Lina Khan. Source: Al Drago/Bloomberg

Meta Launches Movie Gen

Meta launched one of its newest AI offerings, Movie Gen. Able to generate video with audio from simple text prompts, Meta has claimed that this collection of foundational models has outperformed other competitors like Runway and Gen3. Key to this offering is the introduction of a straightforward text-based editing feature that allows users to work with generated shots in order to keep certain aspects and easily adjust others without needing to regenerate a shot entirely. Audio, but not voice, is a significant part of the offering, too, with sounds able to be generated and matched to the video, and music even appearing when deemed appropriate. Trained on “a combination of licensed user content and publicly available datasets,” there is opacity surrounding where the model’s source material came from.

Source: Meta AI

Adobe Content Authority

Adding to a growing arsenal of anti-AI features like Nightshade, Adobe Content Authority gives creators the power to attach a digital watermark to their products, which signals that they do not give approval for their work to be included in large language model training sets. While similar features have been launched across Adobe applications, this new authority allows users to attach such a mark to any piece of content regardless of whether it originated in an Adobe environment. 

Source: Adobe

AI Podcasts Hit the Scene

AMT-Lab and others in the podcast industry may be in trouble. The new AI offering, Notebook LM, was launched as part of Audio Overview by Google AI. Baked into a study-oriented AI system, Notebook LM helps to quickly give a high-level summary of an input link or file in the form of a conversational podcast. This extension is capable of generating believable, human text-to-speech output with a feature called Deep Dive. This not only applies speech outputs to text inputs, but also layers in human-coded interjections like “wow” and frames two voices in conversation as opposed to a single narrator. This effectively creates believable podcasts from simple text and file inputs. 

Source: Unsplash

Squarespace Introduces AI Web-Design

Squarespace recently launched Design Intelligence, an AI feature meant to streamline the way websites are built and designed on their sites. Intended more as a playground than as a straight input-output model, Design Intelligence provides design outputs from a given prompt while allowing the user to eliminate unwanted outcomes and drill into, customize, and further edit the desired features. Intended to reduce rigidity present in the current landscape of AI-driven web-design, Squarespace is prioritizing user experience in this method of implementation, balancing the desire for ease and pre-made designs with the desire for bespoke outcomes. 

Note:  while our site is built on Squarespace, we have yet to try out this new AI offering.

Source: Squarespace

Roli Airwave - AI Piano Teacher

Gone are the days of in-person piano lessons. Adding to the number of significant AI advances in musical training, like Google’s AI Duet and a range of AI tools developed by Yamaha, Roli has launched a new tool to enhance music education and creative potential with the piano: Roli Airwave.
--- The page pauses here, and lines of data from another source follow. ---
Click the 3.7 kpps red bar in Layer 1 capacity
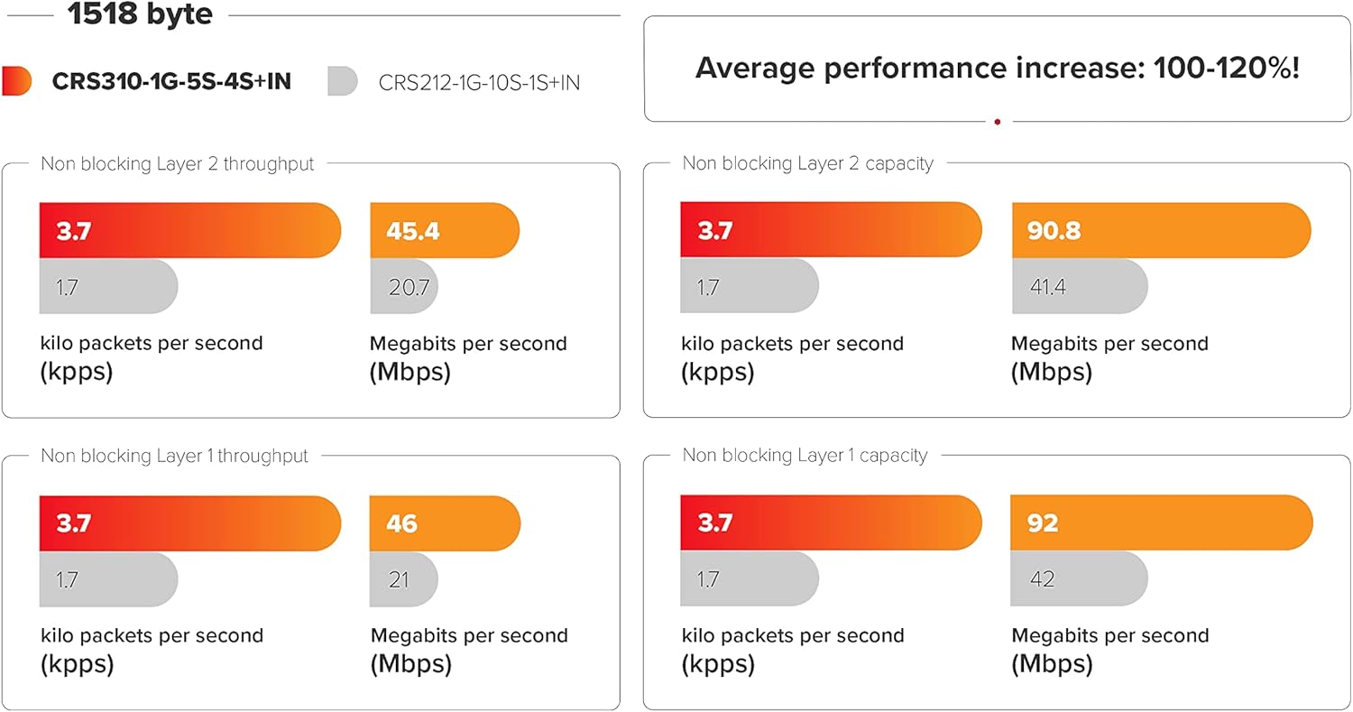 (x=830, y=523)
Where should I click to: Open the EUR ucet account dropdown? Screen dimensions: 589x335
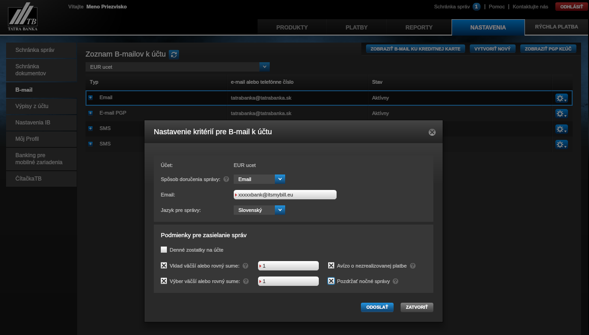[x=264, y=67]
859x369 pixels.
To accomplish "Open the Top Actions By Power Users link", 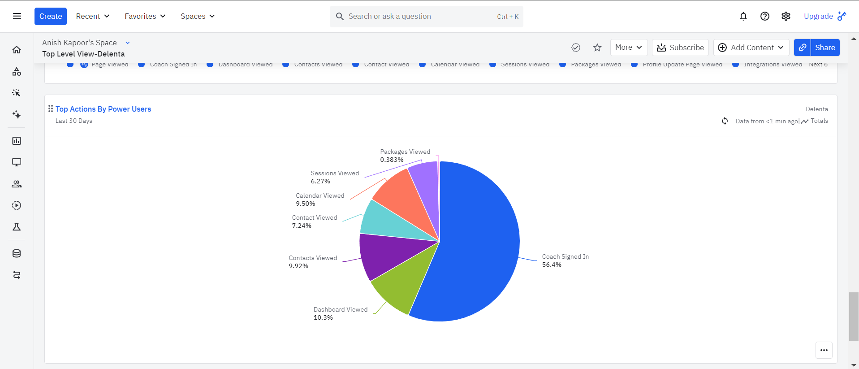I will (x=103, y=109).
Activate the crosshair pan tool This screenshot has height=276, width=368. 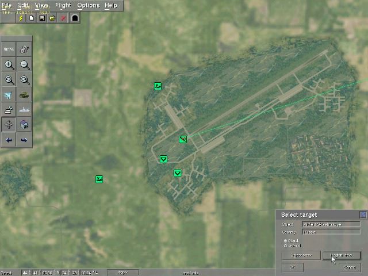click(9, 124)

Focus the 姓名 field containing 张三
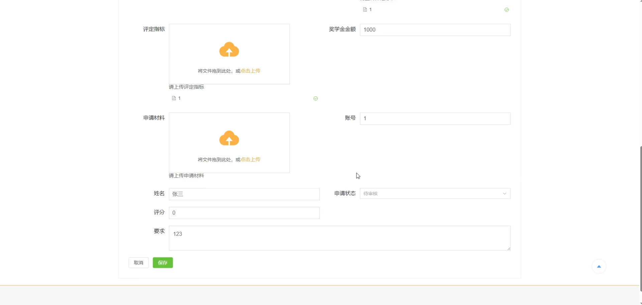[244, 194]
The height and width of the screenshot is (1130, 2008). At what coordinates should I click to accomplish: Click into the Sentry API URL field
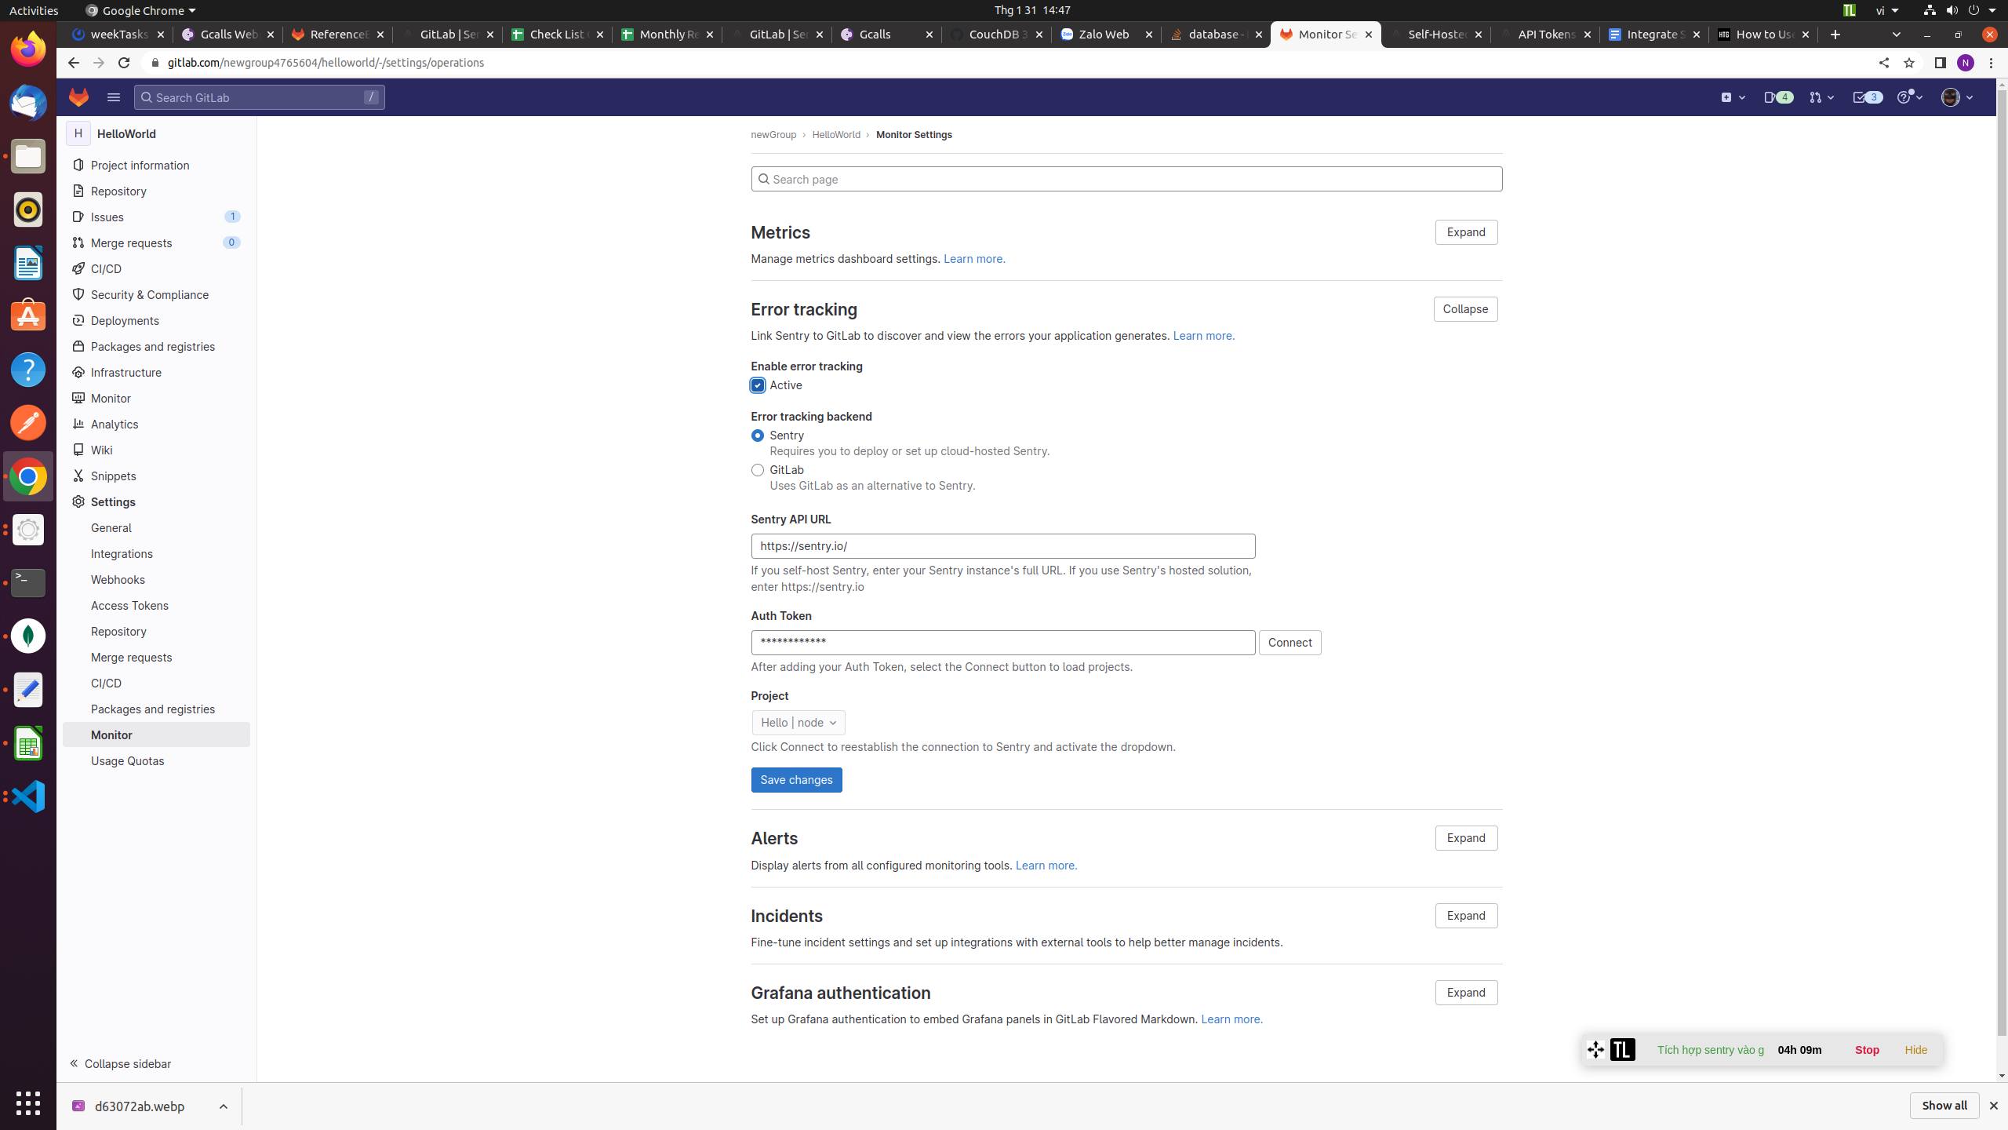1002,546
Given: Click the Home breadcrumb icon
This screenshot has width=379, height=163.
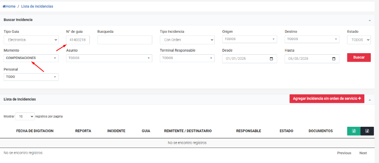Looking at the screenshot, I should [x=4, y=7].
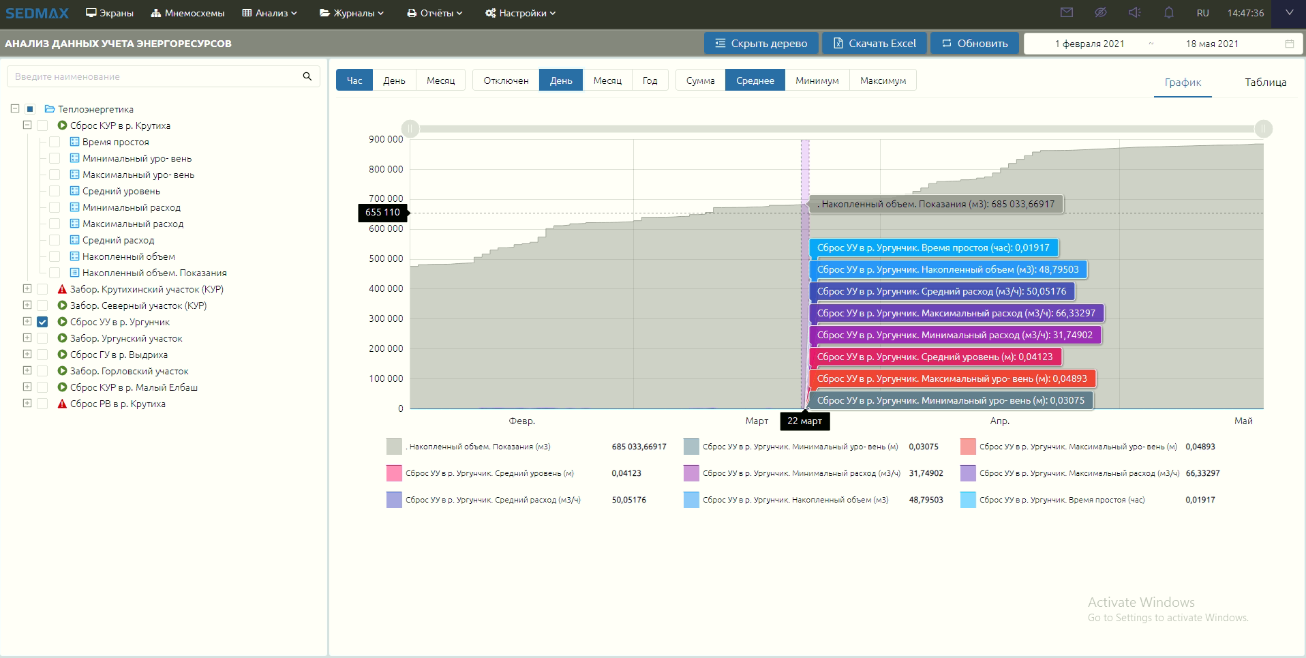The image size is (1306, 658).
Task: Click the left handle of chart range slider
Action: click(410, 129)
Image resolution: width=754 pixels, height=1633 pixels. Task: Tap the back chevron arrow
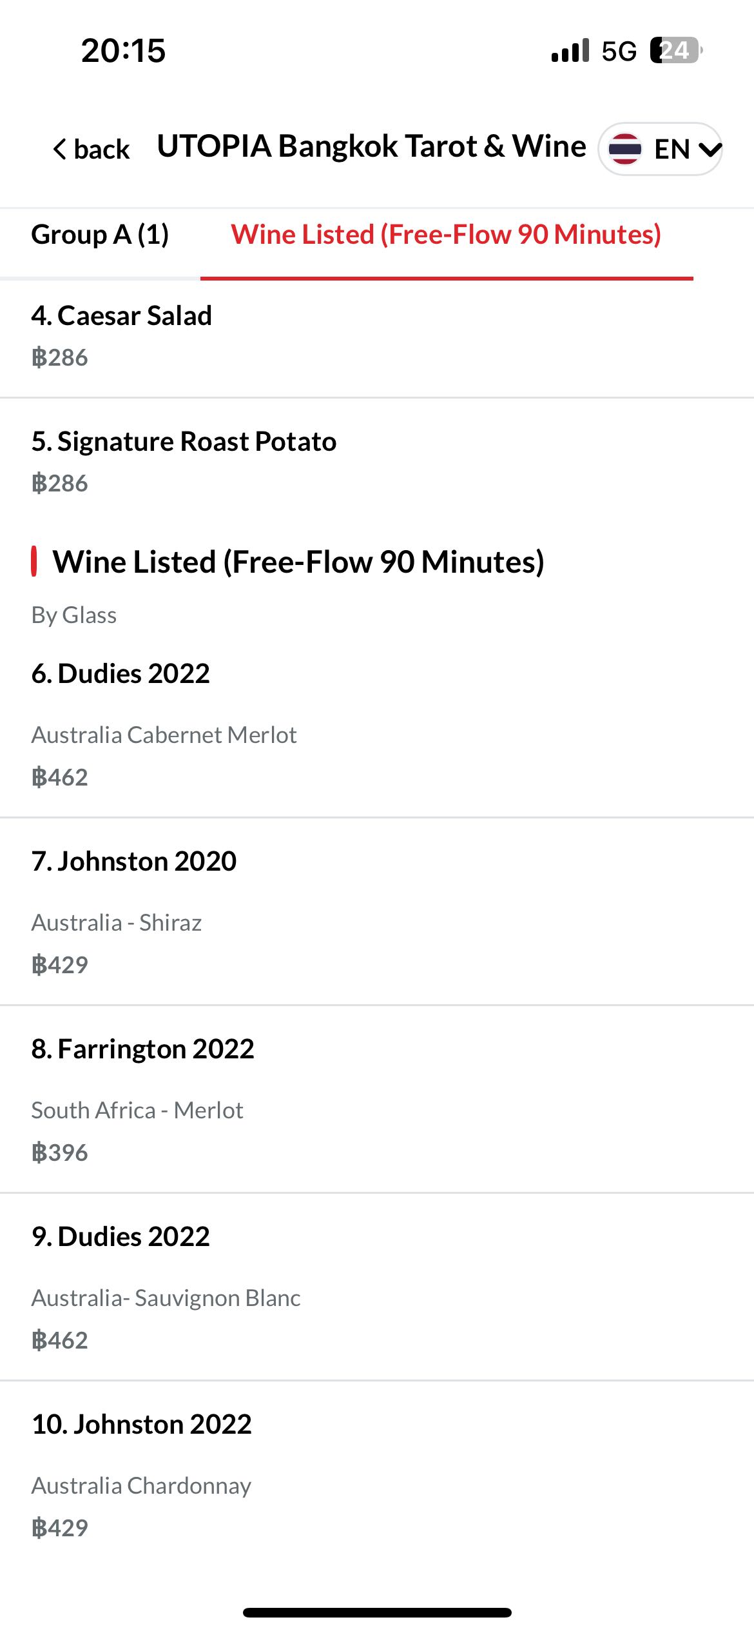click(x=60, y=149)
Airwave is an auxiliary device compatible with multiple Roli piano models which integrates multi-modal AI capabilities to track player’s hand movements, provide feedback, and respond to questions asked by the user. Intended to improve access to musical education, the tool is also capable of augmenting music creation as well, with the Airwave providing hand-motion features unlocking the ability for new sounds, effects, and layering possibilities capable of expanding the set of outputs a traditional piano may allow for.